Groups of young guys in high-viz jackets with ID dangling from their necks waved us down. They wanted to help us through the immigration process. For a price. Others tried to sell us fire extinguishers and reflective triangles for the car, assuring us we’d need them if the cops stopped us (we already had everything we needed from the car hire firm). Still more were haggling to change money, swearing we’d need Mozambican meticais to pay the road tolls on the way to Maputo.

We knew we would have to organise temporary insurance (a requirement to take the car into the country), and there were plenty of people willing to help us with that and take us to the best and cheapest portakabin to sort it out. That took about 20 minutes, but was a fairly straightforward process.

Next was car clearance. We went to the counter, expecting all kinds of questions and contrived problems with our papers. There were none.

Maputo-busy-streetNext, passport control. That took less than a minute each without a single word exchanged with the immigration officer.

We returned to our car and there she was. The customs officer wanting to take a look inside. We knew it couldn’t be so easy.

I opened the back of the car, and she prodded our bags.

‘What’s inside?’ she asked.

‘Clothes,’ I told her.

‘OK,’ she said, ‘you can go.’

And that was it. We were through and on our way to Maputo. No problem.

And we didn’t even need meticais for the toll road. We could pay in South African rand or US dollars.
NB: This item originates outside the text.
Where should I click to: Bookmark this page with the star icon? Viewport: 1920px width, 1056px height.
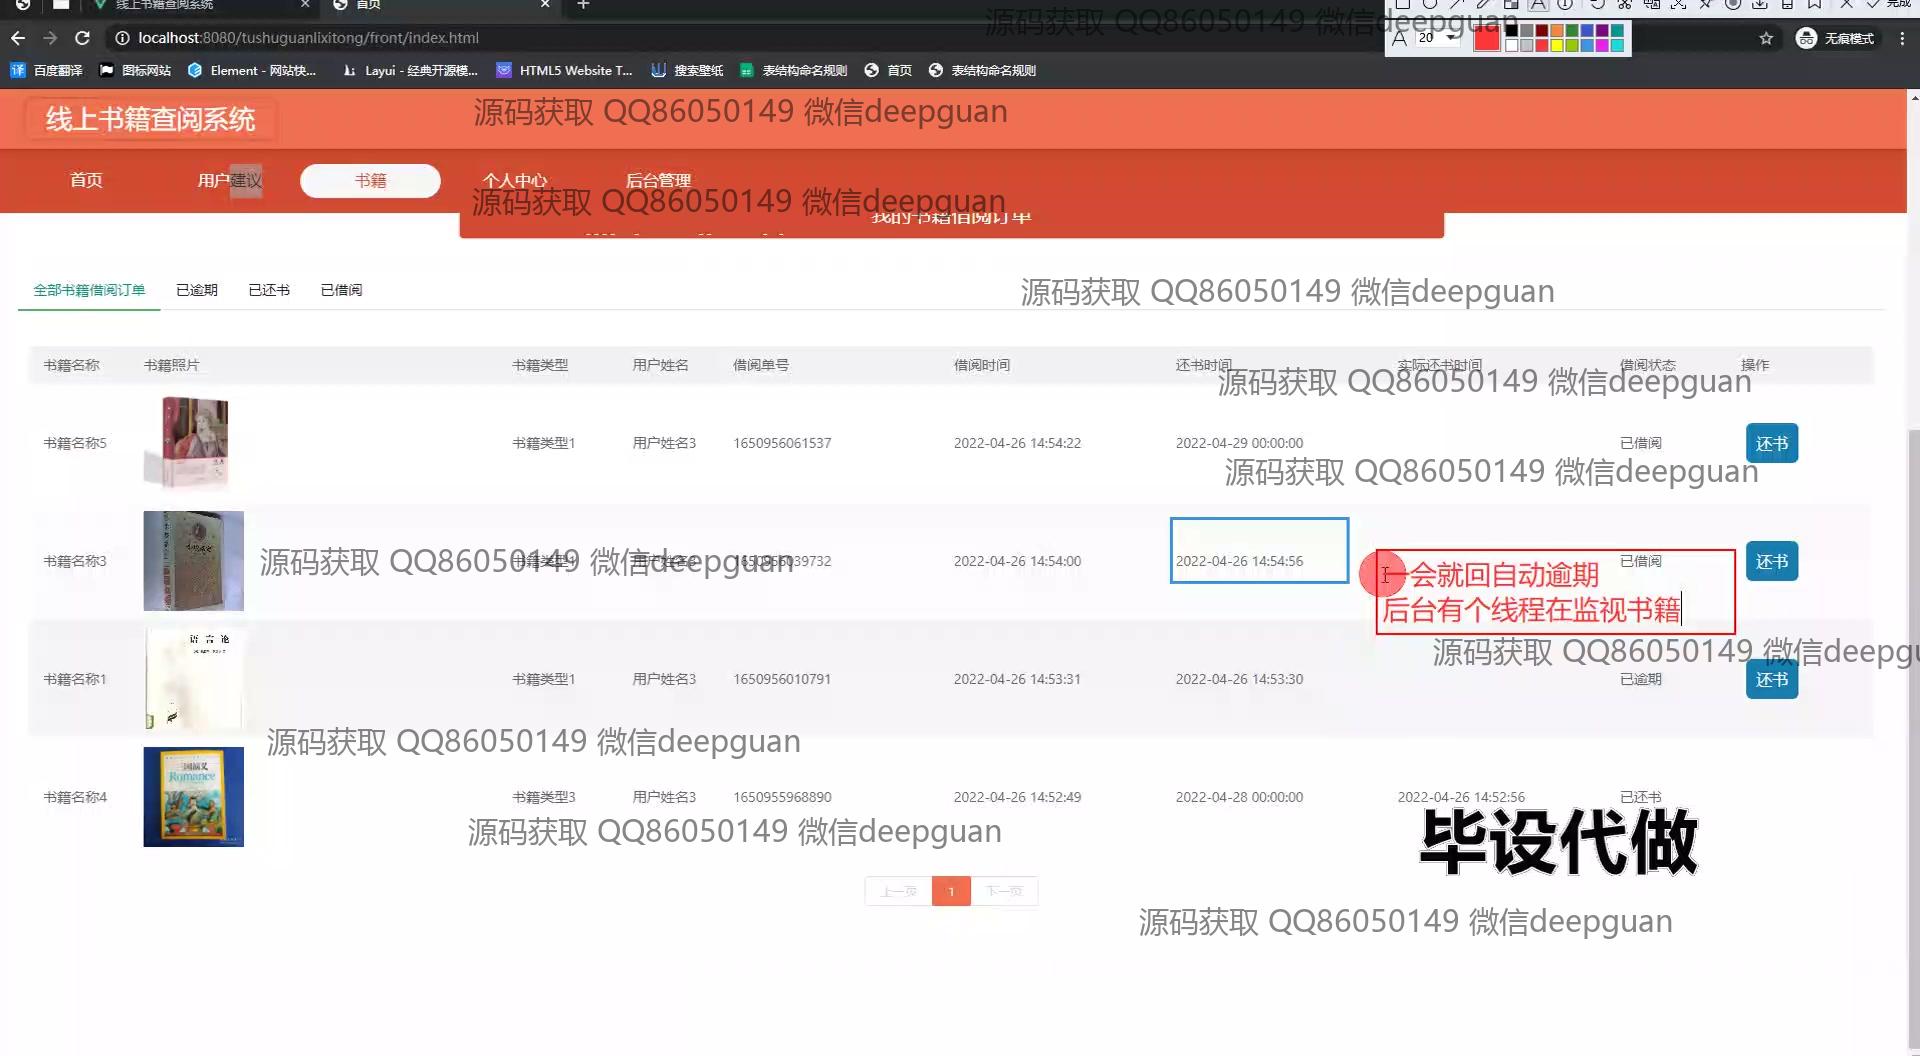click(x=1766, y=38)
Traffic was busy as we approached the city, but nothing compared to the chaos in Luanda. We found our hotel easily and dropped our gear there. It was a nice place and we were impressed so far with Mozambique. We decided to take a drive around that Sunday afternoon to check the place out and find a bar to watch the rugby later that night.

We found the pub easily, just a short drive away, then headed towards the beach area.
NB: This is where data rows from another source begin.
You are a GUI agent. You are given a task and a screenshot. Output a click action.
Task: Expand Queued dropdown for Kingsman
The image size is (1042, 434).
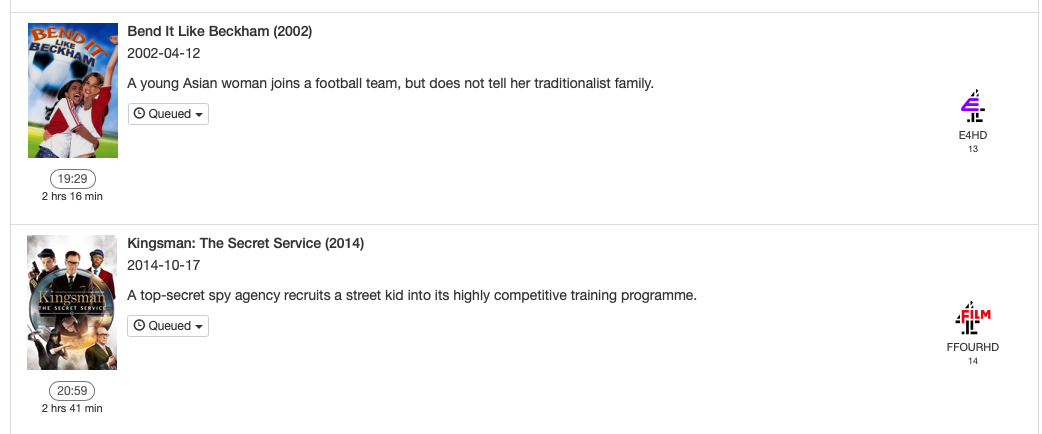tap(168, 326)
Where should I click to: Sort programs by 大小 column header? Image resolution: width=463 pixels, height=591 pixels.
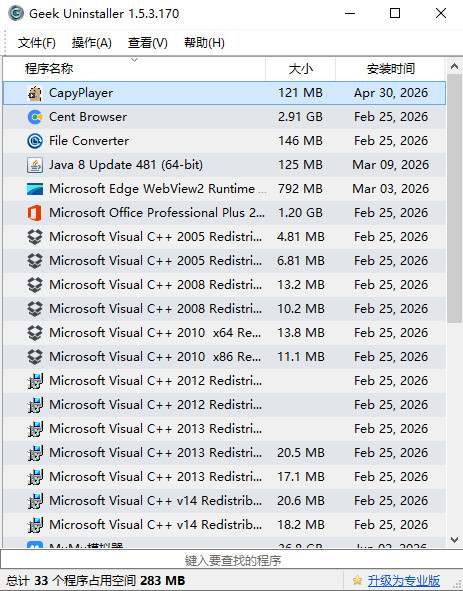[300, 69]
And then it came: flashing lights from a police car behind us.

Pedro pulled over, and a couple of cops came to us. We had committed a very grave offence, one of them told us: driving with our arms out the window. Why is that an offence? Pedro asked. You can get your arm cut off. It is very serious, the cop said, and we’d have to pay a very large fine.

After a fair bit of to and fro, Pedro offered him something. Not a lot. And it wasn’t enough, the cop said. There were four of them, he explained. Pedro offered a little more. It still wasn’t enough. It was Sunday, said the cop (a good day to get drunk). Pedro didn’t move. That was his final offer and the cop would have to take it. And, reluctantly, he accepted.

We drove away, thoroughly pissed off, calling these bent cops all the names we could imagine, and then some more. We were again convinced it would be the same story as in Angola. We took our drive along the coast, but couldn’t enjoy it. We arrived a good hour before the kick off at the rugby bar.



Maputo skyline from the beach.

But that was our only setback in the whole stay, and we got to enjoy the friendliness, the good service and the significant lack of bureaucracy we’d been expecting. We got to like Mozambique. Or at least Maputo. And the crossing back through the border five days later was quick and easy.

After all those nasty expectations, we were convinced that Mozambique was somewhere we could happily return to. Our experience of Angola had almost spoiled it for us, but now, maybe, we will have different expectations the next time we visit the country, or somewhere similar.

And, at least we learned one important lesson in Angola: how to deal with corrupt cops.